WHAT YOU SHOULD DO | Below this sentence is a listing; return exactly its lines from the one with "Where should I click to: Open" to the one with "You are a computer-use agent. The image size is (1200, 602).", both kept, and nothing more.
********************
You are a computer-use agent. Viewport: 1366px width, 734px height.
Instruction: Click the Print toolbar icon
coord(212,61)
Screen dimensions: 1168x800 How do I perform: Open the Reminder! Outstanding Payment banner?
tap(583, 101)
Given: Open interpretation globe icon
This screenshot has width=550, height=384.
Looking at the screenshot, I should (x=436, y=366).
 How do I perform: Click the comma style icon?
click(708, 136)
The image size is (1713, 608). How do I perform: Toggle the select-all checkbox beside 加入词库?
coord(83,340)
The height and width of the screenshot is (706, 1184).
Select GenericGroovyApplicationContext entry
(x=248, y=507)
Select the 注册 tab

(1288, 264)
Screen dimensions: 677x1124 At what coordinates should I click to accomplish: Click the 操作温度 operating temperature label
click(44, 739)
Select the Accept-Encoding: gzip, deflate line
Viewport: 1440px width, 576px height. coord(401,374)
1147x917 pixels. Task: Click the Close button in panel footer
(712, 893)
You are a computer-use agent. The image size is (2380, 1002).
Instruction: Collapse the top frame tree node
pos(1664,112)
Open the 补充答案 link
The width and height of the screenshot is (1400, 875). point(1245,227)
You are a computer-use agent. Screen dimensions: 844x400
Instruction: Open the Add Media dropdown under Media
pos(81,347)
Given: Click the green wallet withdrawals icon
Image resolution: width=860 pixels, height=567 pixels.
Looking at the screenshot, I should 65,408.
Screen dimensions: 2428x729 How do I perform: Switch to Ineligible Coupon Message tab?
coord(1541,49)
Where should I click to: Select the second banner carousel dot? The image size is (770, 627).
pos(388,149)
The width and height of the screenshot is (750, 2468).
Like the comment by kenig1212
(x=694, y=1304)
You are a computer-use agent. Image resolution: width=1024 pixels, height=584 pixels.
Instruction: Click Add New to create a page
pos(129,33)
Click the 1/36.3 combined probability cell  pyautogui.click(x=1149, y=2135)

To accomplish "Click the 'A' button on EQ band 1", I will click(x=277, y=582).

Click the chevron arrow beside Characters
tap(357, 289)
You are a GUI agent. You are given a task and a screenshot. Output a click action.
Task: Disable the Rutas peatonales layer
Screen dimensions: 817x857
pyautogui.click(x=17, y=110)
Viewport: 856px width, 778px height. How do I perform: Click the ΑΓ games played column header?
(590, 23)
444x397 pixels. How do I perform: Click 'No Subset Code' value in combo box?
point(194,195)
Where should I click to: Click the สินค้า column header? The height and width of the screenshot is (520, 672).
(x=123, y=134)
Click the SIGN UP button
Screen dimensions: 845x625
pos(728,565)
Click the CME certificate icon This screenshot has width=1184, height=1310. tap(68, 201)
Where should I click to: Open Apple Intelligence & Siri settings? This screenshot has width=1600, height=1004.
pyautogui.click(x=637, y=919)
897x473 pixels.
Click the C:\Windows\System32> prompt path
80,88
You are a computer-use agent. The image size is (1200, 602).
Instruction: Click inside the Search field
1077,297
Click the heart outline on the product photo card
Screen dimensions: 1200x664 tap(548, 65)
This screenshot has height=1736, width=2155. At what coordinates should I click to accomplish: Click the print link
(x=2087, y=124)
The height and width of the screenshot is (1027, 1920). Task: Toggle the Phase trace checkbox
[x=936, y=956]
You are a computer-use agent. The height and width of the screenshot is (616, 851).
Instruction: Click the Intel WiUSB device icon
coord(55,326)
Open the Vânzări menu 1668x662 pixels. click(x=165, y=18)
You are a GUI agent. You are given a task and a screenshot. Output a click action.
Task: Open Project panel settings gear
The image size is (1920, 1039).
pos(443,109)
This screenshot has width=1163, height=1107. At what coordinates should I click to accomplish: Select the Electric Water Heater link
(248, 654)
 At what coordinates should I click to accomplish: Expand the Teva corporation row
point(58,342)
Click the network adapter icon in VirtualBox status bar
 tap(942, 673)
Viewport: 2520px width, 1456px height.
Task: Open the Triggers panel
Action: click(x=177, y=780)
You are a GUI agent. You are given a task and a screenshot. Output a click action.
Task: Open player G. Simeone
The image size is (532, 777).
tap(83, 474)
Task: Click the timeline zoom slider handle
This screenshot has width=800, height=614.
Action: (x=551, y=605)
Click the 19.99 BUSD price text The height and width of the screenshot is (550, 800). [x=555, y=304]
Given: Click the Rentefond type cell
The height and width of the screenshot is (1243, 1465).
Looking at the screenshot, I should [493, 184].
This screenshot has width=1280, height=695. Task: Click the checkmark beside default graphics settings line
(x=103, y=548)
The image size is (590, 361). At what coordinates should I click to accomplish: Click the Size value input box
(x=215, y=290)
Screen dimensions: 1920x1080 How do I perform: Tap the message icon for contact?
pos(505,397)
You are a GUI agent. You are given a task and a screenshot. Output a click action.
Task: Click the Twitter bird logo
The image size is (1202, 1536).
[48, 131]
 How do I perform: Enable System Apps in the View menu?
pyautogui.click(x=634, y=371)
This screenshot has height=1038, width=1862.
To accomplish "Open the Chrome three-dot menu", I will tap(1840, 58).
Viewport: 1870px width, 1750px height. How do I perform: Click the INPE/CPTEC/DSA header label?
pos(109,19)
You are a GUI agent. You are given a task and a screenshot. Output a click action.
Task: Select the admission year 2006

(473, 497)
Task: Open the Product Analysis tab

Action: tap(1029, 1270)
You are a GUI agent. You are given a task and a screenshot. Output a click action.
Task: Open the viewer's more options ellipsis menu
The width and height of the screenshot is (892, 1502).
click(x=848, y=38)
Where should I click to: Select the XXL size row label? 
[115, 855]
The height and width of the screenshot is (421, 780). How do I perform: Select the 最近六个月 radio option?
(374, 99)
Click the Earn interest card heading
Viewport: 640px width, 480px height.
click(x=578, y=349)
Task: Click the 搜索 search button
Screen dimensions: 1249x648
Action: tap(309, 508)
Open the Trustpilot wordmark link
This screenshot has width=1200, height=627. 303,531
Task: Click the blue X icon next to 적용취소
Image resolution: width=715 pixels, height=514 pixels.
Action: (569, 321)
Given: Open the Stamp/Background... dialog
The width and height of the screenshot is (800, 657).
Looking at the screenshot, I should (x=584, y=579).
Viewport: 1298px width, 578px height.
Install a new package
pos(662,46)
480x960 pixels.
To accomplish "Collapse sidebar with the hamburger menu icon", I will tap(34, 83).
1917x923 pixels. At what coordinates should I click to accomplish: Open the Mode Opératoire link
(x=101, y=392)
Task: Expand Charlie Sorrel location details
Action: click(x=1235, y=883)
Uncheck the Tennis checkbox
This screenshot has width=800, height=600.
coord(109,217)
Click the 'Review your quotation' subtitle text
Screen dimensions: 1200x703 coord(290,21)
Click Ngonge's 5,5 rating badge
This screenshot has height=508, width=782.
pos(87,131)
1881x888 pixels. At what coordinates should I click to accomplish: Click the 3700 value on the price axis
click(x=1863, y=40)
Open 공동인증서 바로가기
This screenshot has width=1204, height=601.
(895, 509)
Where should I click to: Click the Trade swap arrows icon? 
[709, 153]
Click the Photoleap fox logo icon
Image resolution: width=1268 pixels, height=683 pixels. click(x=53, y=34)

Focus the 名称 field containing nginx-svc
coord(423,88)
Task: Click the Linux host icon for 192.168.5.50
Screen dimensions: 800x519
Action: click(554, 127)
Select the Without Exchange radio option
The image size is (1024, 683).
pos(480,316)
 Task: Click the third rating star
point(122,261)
********************
COMPLETED EXERCISE |
Where should I click to: Open Apple Intelligence & Siri settings? This screenshot has width=1600, height=1004.
pyautogui.click(x=637, y=919)
897x473 pixels.
Click the C:\Windows\System32> prompt path
80,88
You are a computer-use agent. The image size is (1200, 602).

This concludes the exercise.